● **Text segment**:
The problem is, Sid Caesar doesn’t really speak any of these languages. He just imitates their sounds perfectly.

Tat comic genius Monday earned Caesar the Third Annual Alan King Award in American Jewish Humor, sponsored by the National Foundation for Jewish Culture.

Caesar earned the adoration of millions of television viewers in the early 1950s — the Golden Age of Television — when his “Your Show of Shows” aired on Saturday nights.

Caesar was known for an impeccable sense of timing, and for his intelligence and versatility.

“You only had to tell him that you needed a Hindu with a bad back, sore feet and a twitch, and that was it,” comedian Alan King said. “There was nothing he couldn’t do — from an Italian actor to a gladiator to a baby.”

A live variety show with no TelePrompTers, “Your Show of Shows” set a standard for excellence that some believe has never been equaled.

“It makes `Saturday Night Live’ look like a kindergarten Christmas pageant,” said Rabbi Andrew Bachman, who is helping to create a Jewish comedy Web site at yap.cat.nyu.edu.

Caesar’s story is similar to those of so many great Jewish entertainers of the 20th century.

He was born in Yonkers, N.Y., to immigrant parents from Poland and Russia. In the summer of 1942, while performing as a saxophonist, he began performing comic routines.

During World War II, he wrote and performed musical comedy revues for the U.S. Coast Guard in Brooklyn, and by 1947 he was headlining at New York’s Copacabana.

Asked if being Jewish had something to do with his comedic talent, Caesar bristled.

“You can be Jewish and be bad” at comedy, he said.

Some of the more than 350 spectators at Monday night’s event could be excused if they didn’t agree. Famous Jewish performers, many of whose careers were launched by Caesar, honored their mentor.

Mel Brooks, who was one of Caesar’s writers, presented Caesar with the award, as Jerry Stiller, who most recently played George Costanza’s father on TV’s “Seinfeld,” looked on. Actor Carl Reiner paid tribute by video, as did writer Larry Gelbart, who helped to create the television series “M*A*S*H.”

● **Information**:
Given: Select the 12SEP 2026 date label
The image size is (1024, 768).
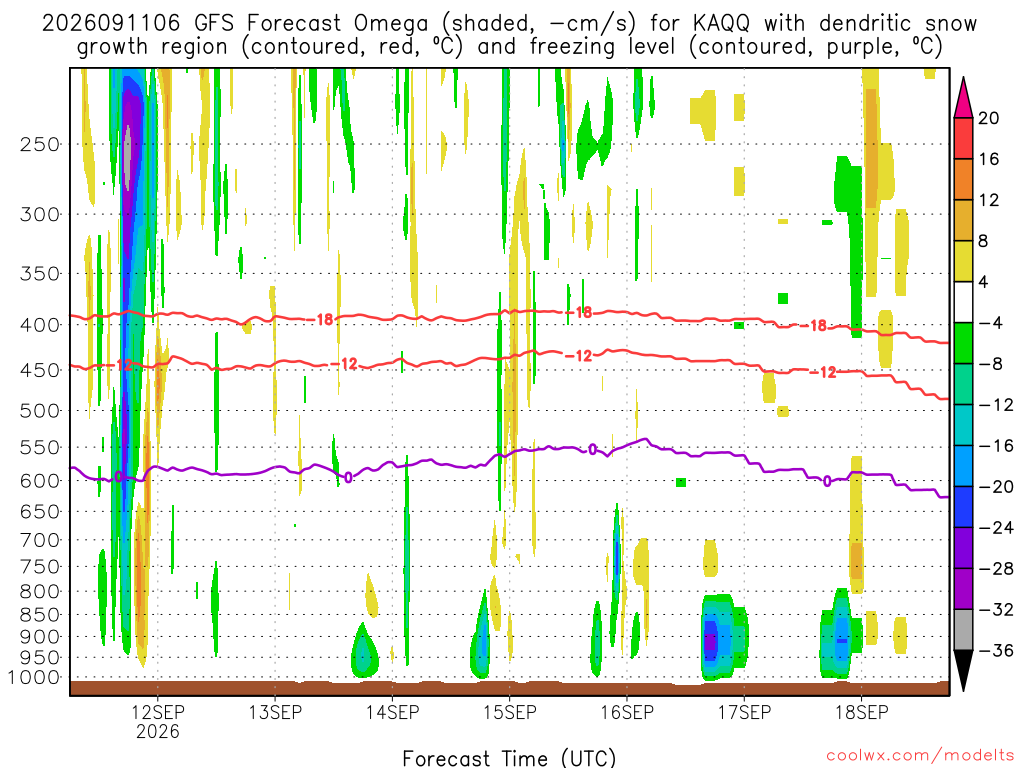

* * *

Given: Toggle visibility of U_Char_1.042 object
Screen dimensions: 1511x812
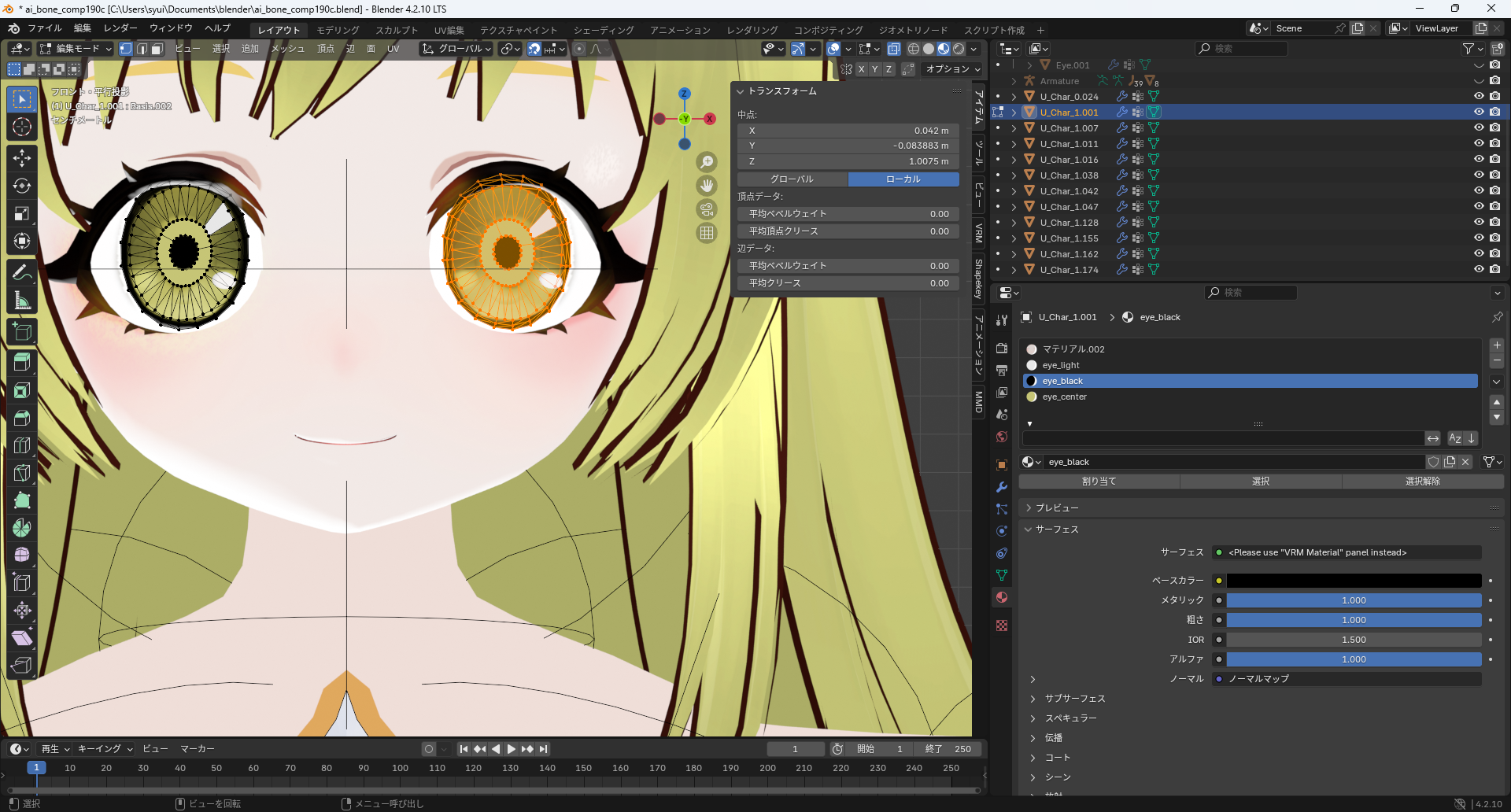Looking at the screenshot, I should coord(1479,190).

● **Work request**: Extend the article about Sid Caesar's Alan King Award, starting after its last sentence.

● **Answer to this problem**:
Woody Allen and playwright Neil Simon also worked for Caesar.

As Caesar’s fellow stars took the microphone, the shtick came fast and furious.

Actress Joy Behar, who is Italian, joked, “Everyone thinks I’m Jewish. My mother calls me up a few years ago and says, “Happy Chanukah. I said, `Ma, I’m not Jewish.'”

But for all the Borscht Belt-style routines, there was a bittersweet edge to the celebration at New York’s tony Pierre Hotel.

Caesar himself was known to be an intense, difficult person to work with.

He would sometimes punch through walls with his fist, and once reportedly punched a horse in Central Park that was giving his wife a rambunctious ride. Brooks said he once told Caesar he needed a breath of fresh air, and Caesar obliged by picking him up and hanging him outside the 11th-floor window.

The tension of producing a live show eventually got to Caesar, and he struggled for years with addictions to alcohol and pills.

Caesar rarely performs anymore. He is little known to people under 50, though that may change with a three-part video and DVD of his work, “The Sid Caesar Collection,” just released.

In more recent years he underwent heart bypass surgery, and his once-robust figure has shriveled.

And when Caesar himself took the stage to receive his award, he needed assistance because of a broken hip. The audience responded in a way that the comedy maestro understood and appreciated — with a standing ovation.